Face recognition on the front door with an active-learning loop
I wanted my front door doorbell to do something more interesting than "someone moved." Specifically: "the dog walker is here," or "an unknown person is at the door, look now." Off-the-shelf face recognition on a doorbell either ships to a cloud or requires a beefy GPU. I had neither.
What was happening
A doorbell ding-and-motion stream is mostly noise. Cars, leaves, the shadow of a tree, the mail carrier walking past on the sidewalk. The useful signal is a tiny minority of events. Without filtering, the notification stream becomes useless within a day — and I learned this the hard way the first time I shipped notifications without a throttle.

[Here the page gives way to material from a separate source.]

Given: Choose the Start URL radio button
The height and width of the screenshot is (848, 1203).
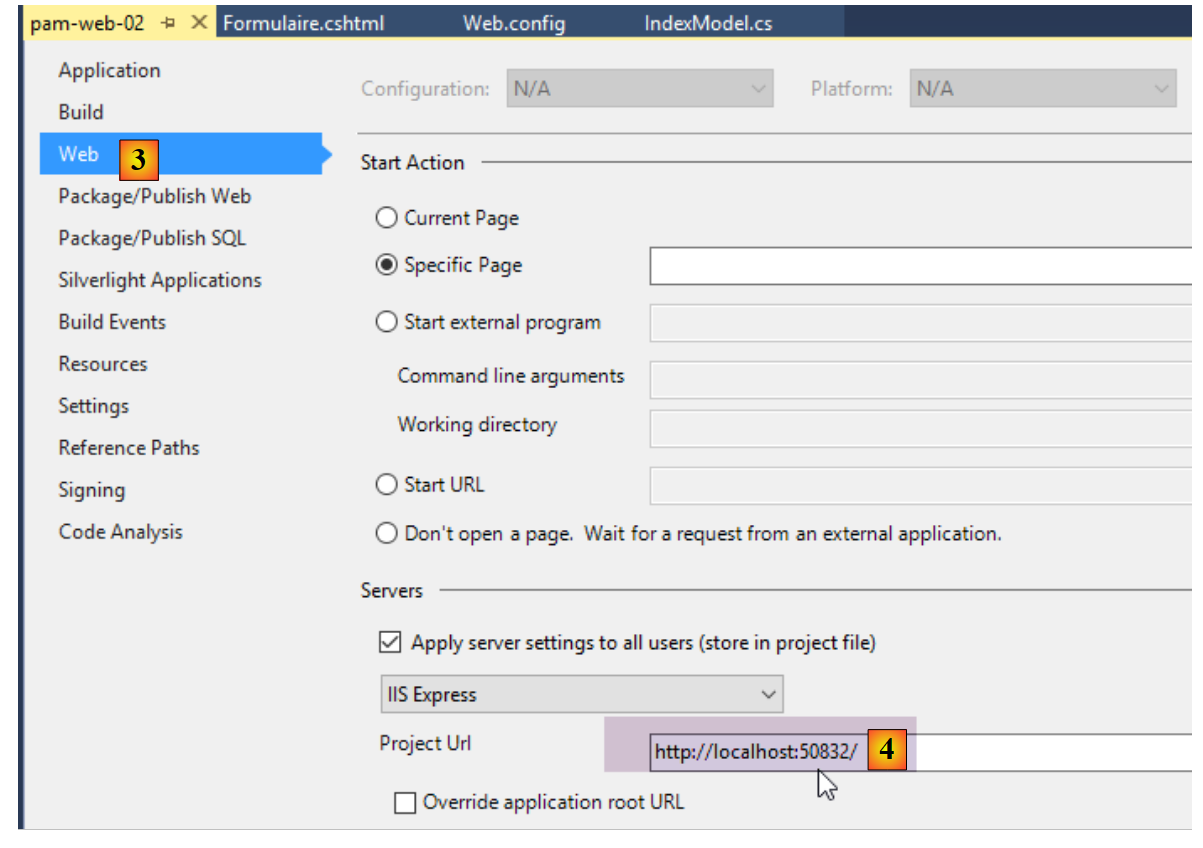Looking at the screenshot, I should [386, 485].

The pipeline I wanted: poll the doorbell, capture video for every event, extract a few frames, run face detection, and only push a notification when an unknown face shows up. Known faces get recorded silently and go in the log.
What I found
Running on a 2 GB LXC, the CNN-based face detector OOMs immediately. The
HOG-based detector fits in memory but is meaningfully worse at side
profiles and small faces. The way to make HOG work is to bias the
reference encodings: more reference photos per person, captured under
realistic conditions (backlit, side profile, hat on), and number_of_times_to_upsample=2
in the encoder because active-learning crops are small (typically
250–500 px).
dlib doesn't have a wheel for Debian 12 + Python 3.11 by default. Pip
tries to compile from source and fails because cmake isn't in the LXC.

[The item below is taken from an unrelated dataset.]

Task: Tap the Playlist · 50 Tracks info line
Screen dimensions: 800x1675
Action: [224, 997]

The trick: pip install dlib-bin (a community-built prebuilt wheel,
~4 MB), then pip install --no-deps face-recognition face-recognition-models.
Don't let face-recognition pull dlib as a dependency or you'll be back
to the compile-from-source path.
I also lost an afternoon to a wrong API endpoint. The library's
async_recording_download() hits an older endpoint that 404s on newer
hardware. The fix was to fetch the signed URL with async_recording_url()
and stream it down with aiohttp directly.
The fix
The pipeline, end to end:
- A cron'd poller asks the doorbell history endpoint for new events, keeps a per-device cursor in a JSON file.
- For each new event, download the recording, extract a frame at ~1s with ffmpeg, and write both to the NAS.
- A separate cron'd worker picks up pending rows. Samples five frames (t = 2, 4, 7, 10, 14), runs HOG face detection on each.
- For any face found, compare its encoding against the reference DB. Match if distance ≤ 0.55.
- Three outcomes: identified (record name + distance), unknown (crop
the face, drop it in a
_pending/directory), or no_face (most events).
The interesting part is step 5's "unknown" branch. Cropped unknown faces land in a labeling queue, served back through chat with the image inline:
# Surface the crop:
"Unknown face from <timestamp>. Who is this? [image]"
# When I reply with a name, the crop is mv'd into faces/<name>/
# and the encoder regenerates the .encodings.npy cache file.
# DDB rows for that event flip from unknown back to pending and
# get re-processed, this time matching.
That's the active-learning loop. The model doesn't need retraining; the reference set grows organically from "real photos at my actual front door under actual lighting." After a few weeks the false-unknown rate drops to almost nothing.
A failure that taught me something: HOG misread a pair of plaid pants as a face. The "reference encoding contaminated" failure mode is when your reference photo doesn't actually have a face in it — the system will then happily produce a meaningless distance number against whatever pixels were there. The fix was to add a "_rejected" bucket for confirmed false positives so they don't keep poisoning the pending queue, and to verify the reference photo contains a face before generating the encoding.
What I'd do differently
I'd build the notification side last, not first. The first version sent a push for every recognized face, every recognized event, every unknown event — and within an hour I had hundreds of messages and had to kill the notifier. The right rule is: one push per event maximum, and only for the unknown class until I've explicitly opted in to known-person pings. Edge-triggered, dedup-by-event-id, log everything else.